Jornalismo musical: a arte de perguntar


Já vi tanta distorção ou desperdício de tempo e espaço na maneira como muitos estão abordando suas entrevistas que até me espanto. Profissionais, estudantes ou amadores, as aberrações jornalísticas ocorrem em todos os níveis. O entrevistador é aquela pessoa que terá a deliciosa, porém exigente, missão de arrancar mais do que respostas. Terá de conseguir boas respostas. Só que isso tem se perdido das prioridades.

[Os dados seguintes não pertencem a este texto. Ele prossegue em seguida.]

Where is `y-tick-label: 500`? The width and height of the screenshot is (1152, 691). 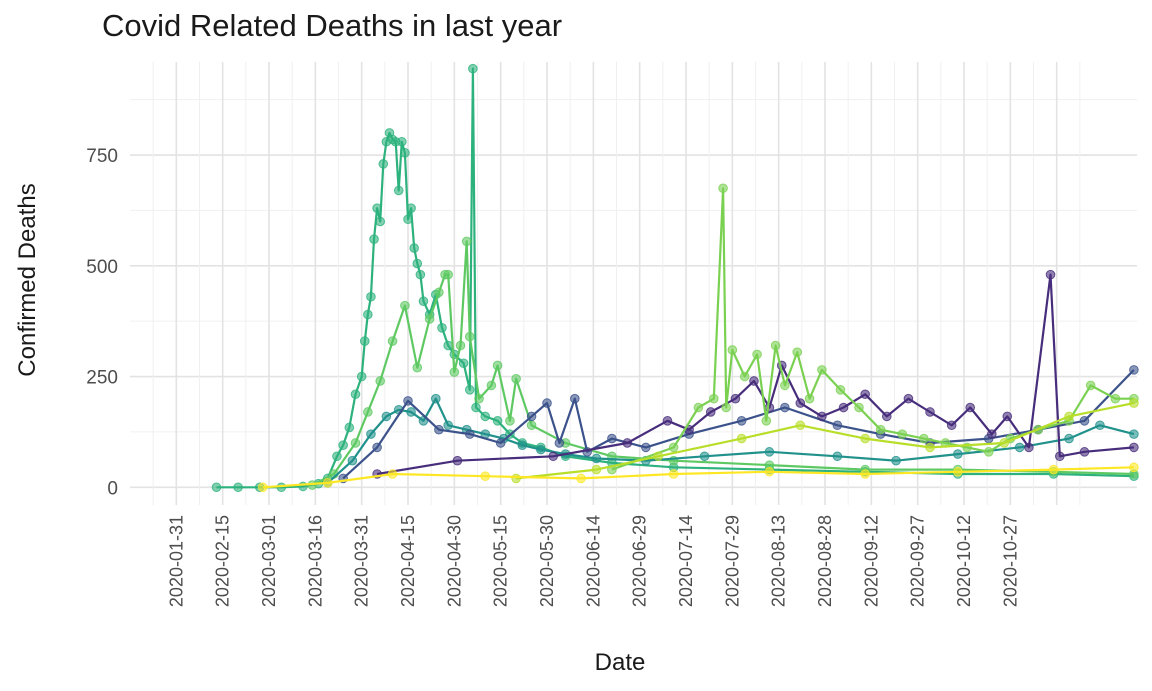
y-tick-label: 500 is located at coordinates (102, 268).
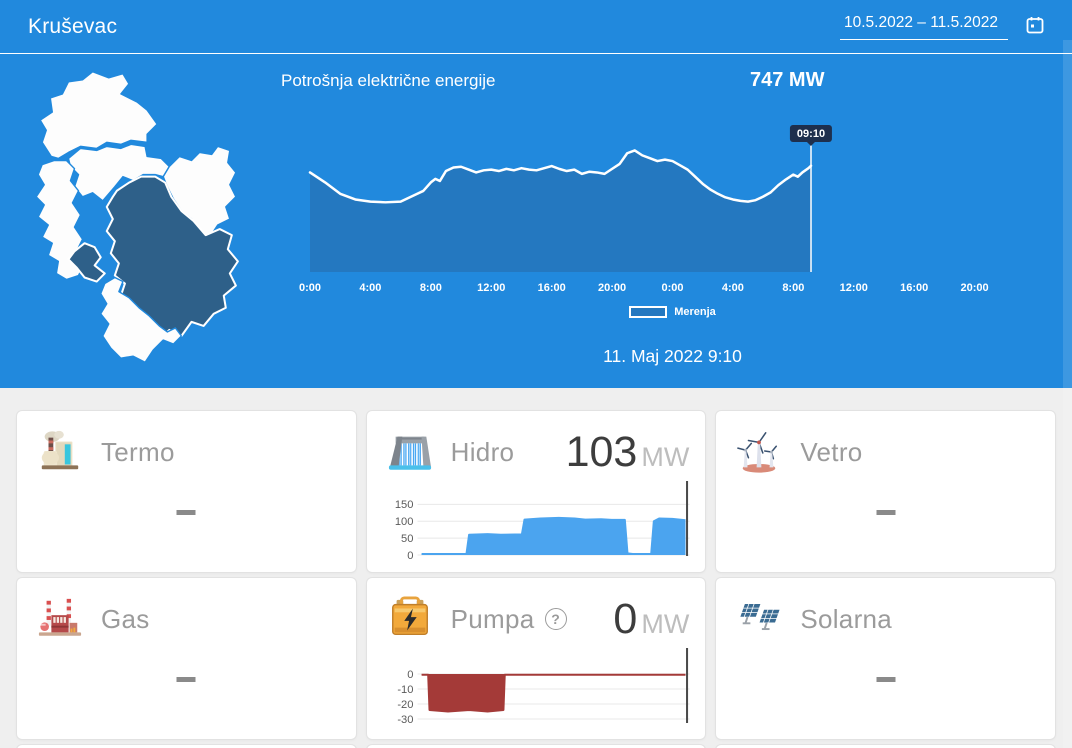  I want to click on card-hidro: Hidro 103 MW 150 100 50 0, so click(536, 492).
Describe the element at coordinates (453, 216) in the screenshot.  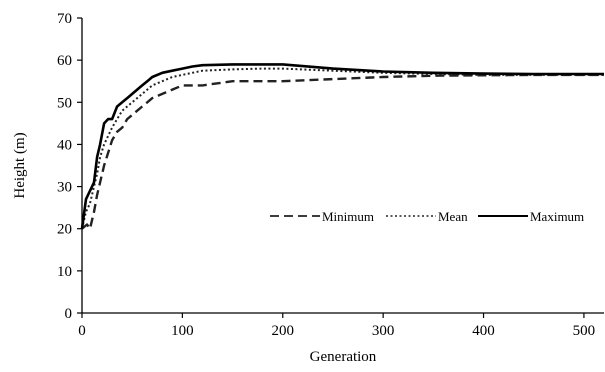
I see `legend-label-mean: Mean` at that location.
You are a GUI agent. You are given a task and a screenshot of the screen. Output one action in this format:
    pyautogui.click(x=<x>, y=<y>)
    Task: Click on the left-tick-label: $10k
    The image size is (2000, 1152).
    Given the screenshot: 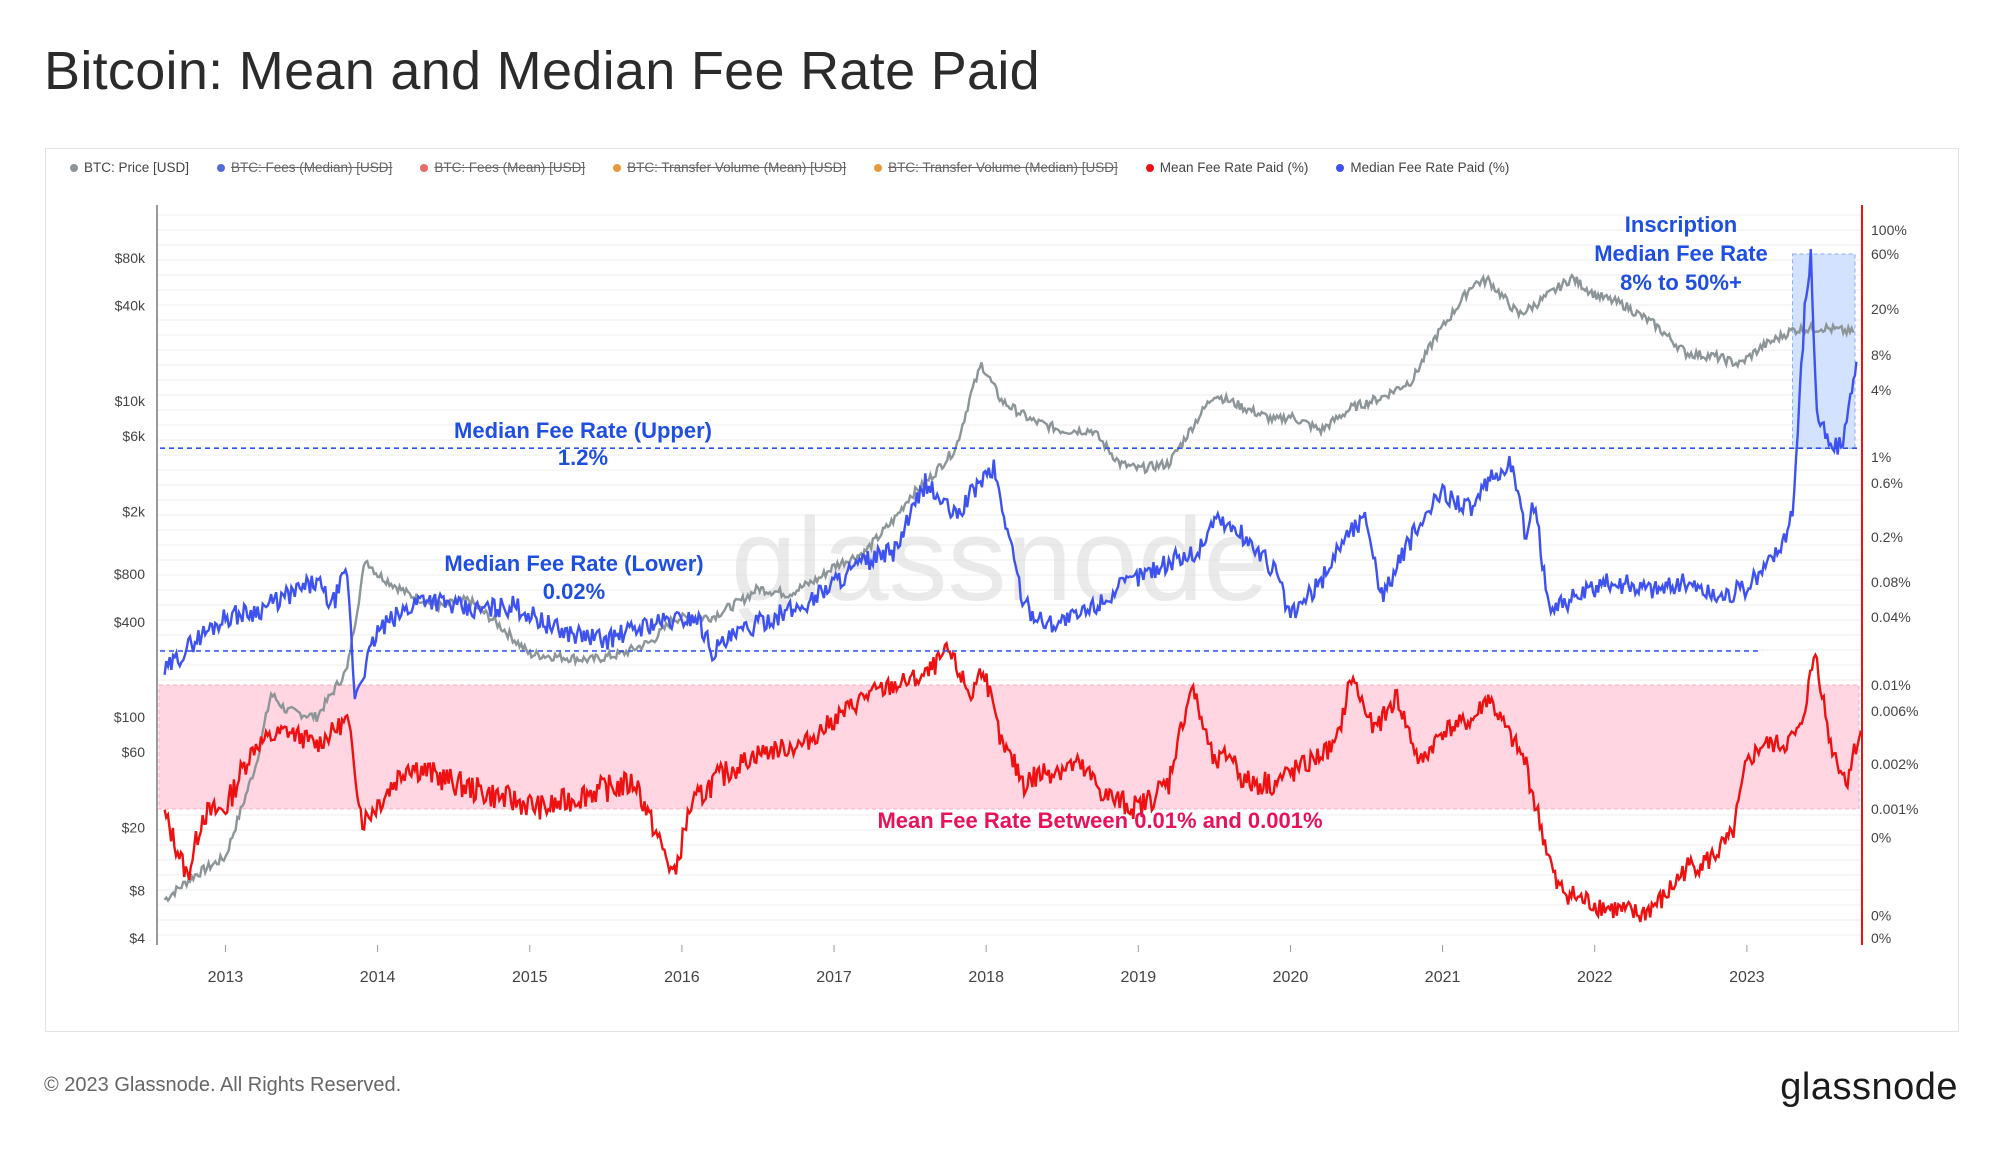 What is the action you would take?
    pyautogui.click(x=130, y=401)
    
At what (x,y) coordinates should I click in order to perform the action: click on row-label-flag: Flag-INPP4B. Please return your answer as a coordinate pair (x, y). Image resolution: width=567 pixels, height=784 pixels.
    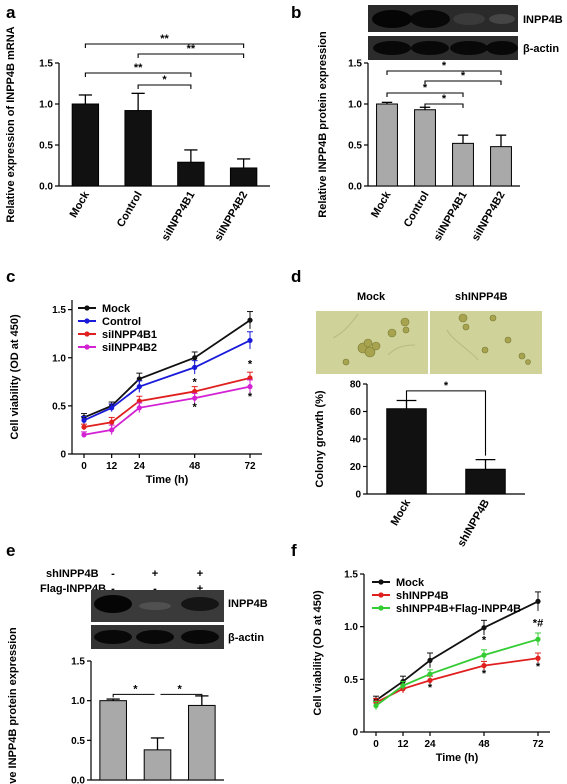
    Looking at the image, I should click on (73, 589).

Não se trata de sair perguntando a esmo, de qualquer jeito. O trabalho vira moleza e perde qualquer credibilidade quando não há um propósito inteligente. É justamente esse o ponto que separa o competente do amador. Devemos nos preparar bastante. Ainda que conheçamos o entrevistado ou que sejamos limitados uma única pergunta, temos de vasculhar com o máximo de interesse o assunto. É esse interesse preliminar que possibilitará um resultado final interessante.

A própria lida traz ensinamentos valiosos. Flemming Rasmussen, renomado produtor e engenheiro de som dinamarquês, promoveu-me um choque de realidade exemplar. Na ocasião em que o procurei para tratar de um dos álbuns mais icônicos em que trabalhou, Ride the Lightning, do Metallica, levei um puxão de orelha daqueles. E até hoje dou extremo valor àquilo.

Assim que suas respostas chegaram a minha caixa de mensagens, notei que havia algo a mais. Era a seguinte mensagem: “Da próxima vez que fizer uma entrevista, tente não colocar palavras na boca das pessoas. Você mesmo respondeu várias de suas questões nas próprias perguntas. Mais objetividade, menos fã”.

Eu não era mais um iniciante, o que não me impediu de pisar na bola como profissional (nem me impedirá, já que estamos, todos, sujeitos a dar mancadas). A observação direta de Rasmussen alertou-me para um ponto: a atenção com o que nos envolvemos em nosso trabalho deve ser redobrada e constante. Definitivamente não há espaço para comodismo.

Talvez por eu carregar uma dose elevada de preciosismo no que faço me torne um chato em alguns momentos. Porém, o fato é que há um grande número de entrevistadores desleixados, preguiçosos, encantados demais, fãs e, por que não, incompetentes. Esse povo costuma produzir pautas ao estilo mais-do-mesmo, superficiais e nada instigantes. Ou seja, o nível de profissionalismo cai fundo no limbo. Nesse ponto, as facilidades da internet colaboram negativamente, abrindo caminho para que coisas dessa laia conquistem terreno. Além de indiferença no leitor, esse tipo de abordagem espanta entrevistado. Pense nisso!